The oyster is such an essential part of New York City dining the city is unimaginable without it. Oyster pan roasts, oysters rockefeller, Blue Points on the half-shell....where would we as a people be without oysters? Go out and eat some today!
What can you say? It never changes, it never falters, and it's always jammed. If it wasn't such a slavish tribute to Paris brasseries, you could even call it the ultimate New York restaurant.

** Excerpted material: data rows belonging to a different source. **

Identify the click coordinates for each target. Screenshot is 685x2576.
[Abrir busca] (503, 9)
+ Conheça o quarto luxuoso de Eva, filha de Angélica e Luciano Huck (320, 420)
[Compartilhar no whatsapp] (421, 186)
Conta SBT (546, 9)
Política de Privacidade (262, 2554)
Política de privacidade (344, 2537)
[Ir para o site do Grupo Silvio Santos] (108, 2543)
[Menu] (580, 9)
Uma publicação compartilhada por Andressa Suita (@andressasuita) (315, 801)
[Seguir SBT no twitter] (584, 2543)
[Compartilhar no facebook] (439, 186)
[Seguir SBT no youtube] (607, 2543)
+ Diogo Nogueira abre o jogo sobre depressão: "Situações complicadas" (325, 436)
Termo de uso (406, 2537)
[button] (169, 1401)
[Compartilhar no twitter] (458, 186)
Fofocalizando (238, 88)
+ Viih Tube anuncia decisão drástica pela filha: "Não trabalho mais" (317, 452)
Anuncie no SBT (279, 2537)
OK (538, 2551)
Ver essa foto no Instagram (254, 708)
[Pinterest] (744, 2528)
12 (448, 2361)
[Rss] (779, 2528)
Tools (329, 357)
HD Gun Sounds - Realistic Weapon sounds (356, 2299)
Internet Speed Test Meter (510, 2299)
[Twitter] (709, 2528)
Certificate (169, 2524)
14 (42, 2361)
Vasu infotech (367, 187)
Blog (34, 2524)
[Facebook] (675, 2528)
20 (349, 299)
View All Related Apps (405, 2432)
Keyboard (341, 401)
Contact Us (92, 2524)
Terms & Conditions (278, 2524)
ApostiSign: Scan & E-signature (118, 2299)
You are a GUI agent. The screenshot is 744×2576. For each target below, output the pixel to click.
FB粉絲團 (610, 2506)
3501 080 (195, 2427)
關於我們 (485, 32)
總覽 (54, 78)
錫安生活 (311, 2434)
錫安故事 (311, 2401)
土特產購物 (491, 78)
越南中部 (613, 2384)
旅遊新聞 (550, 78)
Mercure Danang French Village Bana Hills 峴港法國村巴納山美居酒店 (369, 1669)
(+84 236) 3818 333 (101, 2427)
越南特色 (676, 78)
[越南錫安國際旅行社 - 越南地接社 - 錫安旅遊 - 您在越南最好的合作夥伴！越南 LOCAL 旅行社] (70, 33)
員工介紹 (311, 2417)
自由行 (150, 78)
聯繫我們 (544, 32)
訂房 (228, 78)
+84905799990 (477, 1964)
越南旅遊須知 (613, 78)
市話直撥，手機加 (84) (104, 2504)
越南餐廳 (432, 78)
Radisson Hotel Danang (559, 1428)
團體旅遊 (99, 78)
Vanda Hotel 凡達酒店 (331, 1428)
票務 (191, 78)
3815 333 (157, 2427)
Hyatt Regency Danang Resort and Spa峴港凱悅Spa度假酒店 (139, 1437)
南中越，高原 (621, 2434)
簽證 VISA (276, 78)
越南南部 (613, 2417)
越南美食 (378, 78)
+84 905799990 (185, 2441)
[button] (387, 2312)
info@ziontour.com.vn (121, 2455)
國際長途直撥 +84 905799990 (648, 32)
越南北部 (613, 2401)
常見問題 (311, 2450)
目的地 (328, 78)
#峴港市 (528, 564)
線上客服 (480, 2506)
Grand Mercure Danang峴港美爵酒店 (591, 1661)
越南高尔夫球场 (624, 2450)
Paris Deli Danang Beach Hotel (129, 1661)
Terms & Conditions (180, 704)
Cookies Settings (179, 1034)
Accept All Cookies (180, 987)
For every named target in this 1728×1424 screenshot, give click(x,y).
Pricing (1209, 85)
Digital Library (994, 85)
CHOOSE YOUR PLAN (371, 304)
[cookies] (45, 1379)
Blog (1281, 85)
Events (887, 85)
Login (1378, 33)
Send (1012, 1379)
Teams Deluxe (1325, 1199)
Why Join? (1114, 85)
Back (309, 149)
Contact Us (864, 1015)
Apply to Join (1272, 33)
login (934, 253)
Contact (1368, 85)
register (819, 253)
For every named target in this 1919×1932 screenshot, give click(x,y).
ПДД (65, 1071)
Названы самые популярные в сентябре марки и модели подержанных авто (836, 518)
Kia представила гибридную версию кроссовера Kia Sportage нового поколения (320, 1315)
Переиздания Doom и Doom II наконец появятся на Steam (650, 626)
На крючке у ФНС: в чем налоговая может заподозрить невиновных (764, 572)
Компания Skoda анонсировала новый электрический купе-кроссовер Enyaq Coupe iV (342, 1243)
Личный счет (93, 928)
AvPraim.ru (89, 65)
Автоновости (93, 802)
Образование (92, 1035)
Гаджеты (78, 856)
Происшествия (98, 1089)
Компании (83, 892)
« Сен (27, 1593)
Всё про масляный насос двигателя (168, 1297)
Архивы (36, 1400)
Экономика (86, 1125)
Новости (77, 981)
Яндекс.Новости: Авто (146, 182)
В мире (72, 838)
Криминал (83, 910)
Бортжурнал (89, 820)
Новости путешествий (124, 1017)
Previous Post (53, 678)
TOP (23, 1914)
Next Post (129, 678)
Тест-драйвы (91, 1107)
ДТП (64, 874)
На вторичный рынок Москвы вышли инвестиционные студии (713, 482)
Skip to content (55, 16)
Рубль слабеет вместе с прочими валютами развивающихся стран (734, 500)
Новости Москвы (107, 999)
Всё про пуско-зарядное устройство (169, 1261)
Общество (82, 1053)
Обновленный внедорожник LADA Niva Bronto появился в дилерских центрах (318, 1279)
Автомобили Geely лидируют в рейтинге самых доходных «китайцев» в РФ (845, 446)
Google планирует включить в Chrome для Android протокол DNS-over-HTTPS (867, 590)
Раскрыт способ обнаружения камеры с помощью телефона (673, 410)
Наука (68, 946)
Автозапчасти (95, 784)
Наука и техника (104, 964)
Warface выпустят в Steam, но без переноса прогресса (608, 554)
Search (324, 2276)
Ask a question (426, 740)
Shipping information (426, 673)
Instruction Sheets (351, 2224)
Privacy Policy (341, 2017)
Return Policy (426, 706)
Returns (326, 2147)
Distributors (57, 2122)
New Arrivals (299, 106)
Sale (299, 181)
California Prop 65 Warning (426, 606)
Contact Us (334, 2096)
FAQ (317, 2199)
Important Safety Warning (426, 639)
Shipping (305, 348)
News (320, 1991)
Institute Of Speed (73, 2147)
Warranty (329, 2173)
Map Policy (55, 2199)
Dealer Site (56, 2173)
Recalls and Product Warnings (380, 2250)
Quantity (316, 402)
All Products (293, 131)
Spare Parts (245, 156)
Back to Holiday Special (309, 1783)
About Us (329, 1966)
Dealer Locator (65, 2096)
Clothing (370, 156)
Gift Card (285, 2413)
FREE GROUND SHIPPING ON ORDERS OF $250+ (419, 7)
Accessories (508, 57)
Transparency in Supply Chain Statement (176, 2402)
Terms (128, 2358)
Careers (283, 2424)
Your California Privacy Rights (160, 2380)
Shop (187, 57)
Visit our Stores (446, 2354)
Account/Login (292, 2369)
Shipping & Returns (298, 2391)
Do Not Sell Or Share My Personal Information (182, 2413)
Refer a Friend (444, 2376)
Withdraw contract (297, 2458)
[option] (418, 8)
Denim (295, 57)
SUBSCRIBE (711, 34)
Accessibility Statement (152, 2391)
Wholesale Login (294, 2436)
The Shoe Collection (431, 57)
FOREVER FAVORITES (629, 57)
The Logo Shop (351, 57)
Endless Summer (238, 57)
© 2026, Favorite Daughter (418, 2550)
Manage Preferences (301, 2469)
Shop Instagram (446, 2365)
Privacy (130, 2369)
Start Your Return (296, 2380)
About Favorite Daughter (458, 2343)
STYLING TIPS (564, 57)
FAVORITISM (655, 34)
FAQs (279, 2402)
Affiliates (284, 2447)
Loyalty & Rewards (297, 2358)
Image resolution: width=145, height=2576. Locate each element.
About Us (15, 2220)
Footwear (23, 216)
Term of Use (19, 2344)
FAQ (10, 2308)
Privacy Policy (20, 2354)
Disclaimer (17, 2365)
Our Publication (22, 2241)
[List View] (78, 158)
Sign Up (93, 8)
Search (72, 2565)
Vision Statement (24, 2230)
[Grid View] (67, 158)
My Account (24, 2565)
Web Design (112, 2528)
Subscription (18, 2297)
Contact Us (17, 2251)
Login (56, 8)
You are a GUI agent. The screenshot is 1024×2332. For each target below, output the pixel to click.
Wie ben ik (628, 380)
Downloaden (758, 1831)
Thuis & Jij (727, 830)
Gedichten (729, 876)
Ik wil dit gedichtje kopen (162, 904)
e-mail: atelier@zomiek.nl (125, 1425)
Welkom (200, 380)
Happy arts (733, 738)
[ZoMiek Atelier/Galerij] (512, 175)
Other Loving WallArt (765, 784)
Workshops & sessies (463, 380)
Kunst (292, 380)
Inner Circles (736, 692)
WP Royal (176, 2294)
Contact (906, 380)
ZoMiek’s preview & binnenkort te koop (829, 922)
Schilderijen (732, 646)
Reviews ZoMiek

Certainly, it's a hell of a lot better than the places in Paris that it emulates.
One of the all-time New York classic late-night hangouts, Blue Ribbon is justly famous for its cocktails, oysters, and sushi -- and not for its overrated fried chicken.
Aquagrill is a very fine but underrated seafood restaurant -- which is odd because it's been so good for so long, and has a great SoHo location.
While most famous for its wonderful lobster roll, Pearl is primarily an oyster bar, and few places serve the things, cold and on the half shell, better.
The Oyster Bar is so iconic and timeless that it's a shame it's mostly commuters that go there. There is no larger selection of oysters in New York, or possibly the world.
For all its asian inflections and supremely elegant simplicity, the food at Le Bernardin is potent to the point of richness -- a testament to chef Eric Ripert's vision and balance. Service is impeccable and the sommelier, Aldo Sohm, the best in the country.
Contrary to popular believe, Jack's Luxury Oyster Bar is still open and still one of the best tasting menus for the money in New York City. The food, now as when it opened, is orderly, tidy, concentrated bursts of flavor, served in a jewel-like romantic space. A contemporary classic.
April Bloomfield seafood sibling to The Breslin next door make for a potent one-two surf-and-turf punch, but they really have very different characters. Where The Breslin is dark and romantic, the John Dory is bright and buzzy, more a place to meet for drinks and oysters than for a romantic dinner for two. In fact, all the dishes are small plates, so as to keep the tables turning and accomodate diners who just want to stop in for some swanky shellfish.